Starting at the line that contains "This screenshot has" and stopping after the line that contains "[x=11, y=215]", rewrite those items with "wrench" switched to "gear" and everything else unchanged. Leave the pictures out.
··· INPUT ROWS
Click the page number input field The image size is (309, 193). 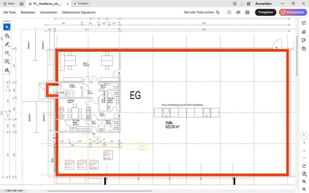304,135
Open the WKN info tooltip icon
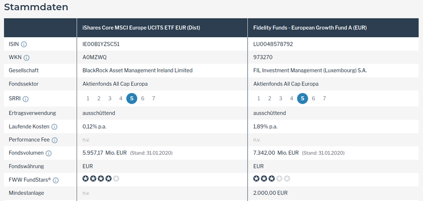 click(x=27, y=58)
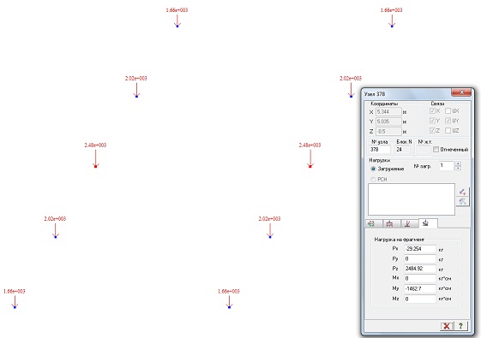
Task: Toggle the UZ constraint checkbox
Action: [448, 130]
······
··· INPUT ROWS
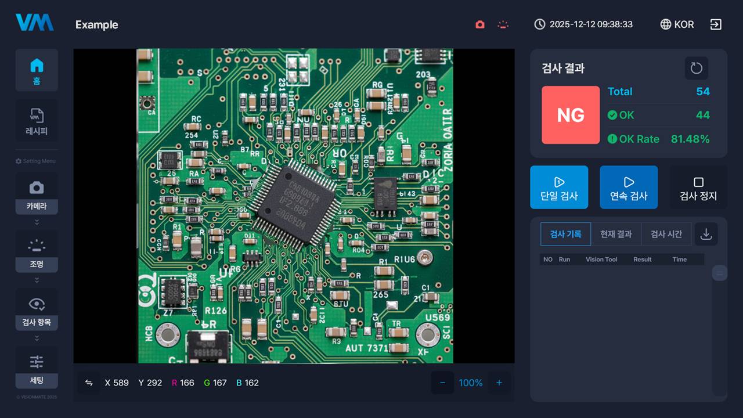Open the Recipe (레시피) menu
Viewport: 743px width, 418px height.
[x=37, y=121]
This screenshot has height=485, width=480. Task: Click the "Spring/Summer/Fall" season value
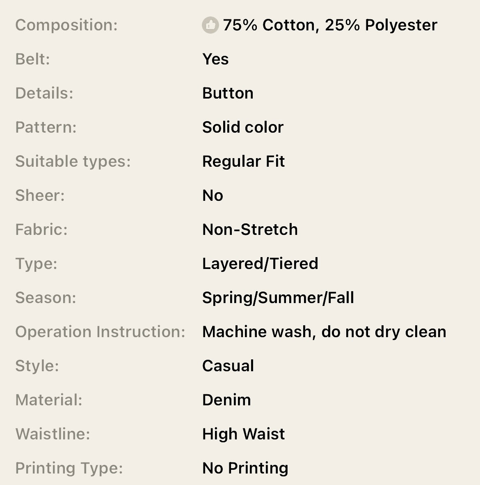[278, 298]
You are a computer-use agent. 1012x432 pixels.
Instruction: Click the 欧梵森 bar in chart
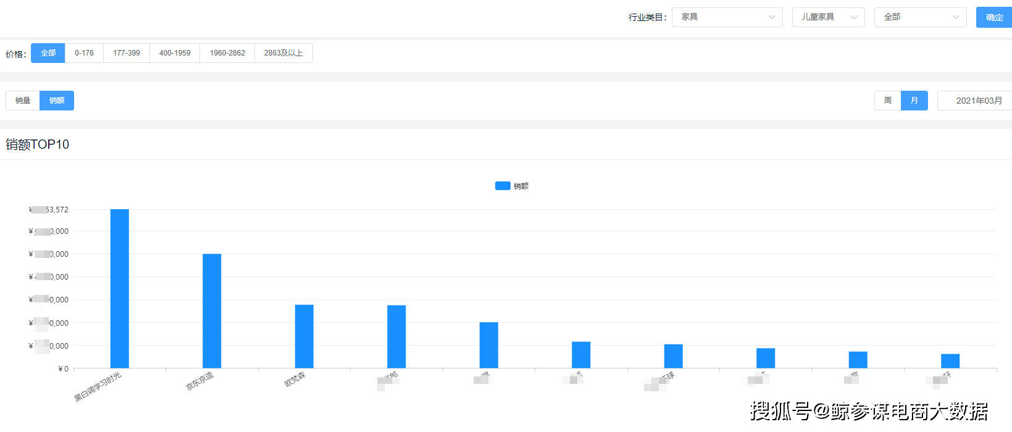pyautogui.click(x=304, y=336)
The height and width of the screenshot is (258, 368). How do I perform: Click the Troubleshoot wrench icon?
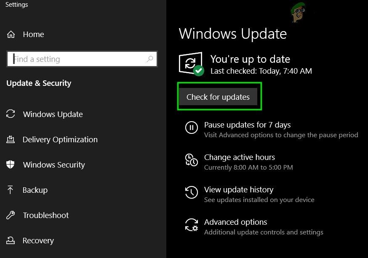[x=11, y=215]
······
→ **SOLUTION FOR THIS EXERCISE**
This screenshot has height=485, width=480. Task: Click the "Spring/Summer/Fall" season value
[278, 298]
You are a computer-use agent. 1012x432 pixels.
Instruction: Click the 欧梵森 bar in chart
pyautogui.click(x=304, y=336)
The height and width of the screenshot is (258, 368). How do I perform: Click the Troubleshoot gear icon?
[x=11, y=215]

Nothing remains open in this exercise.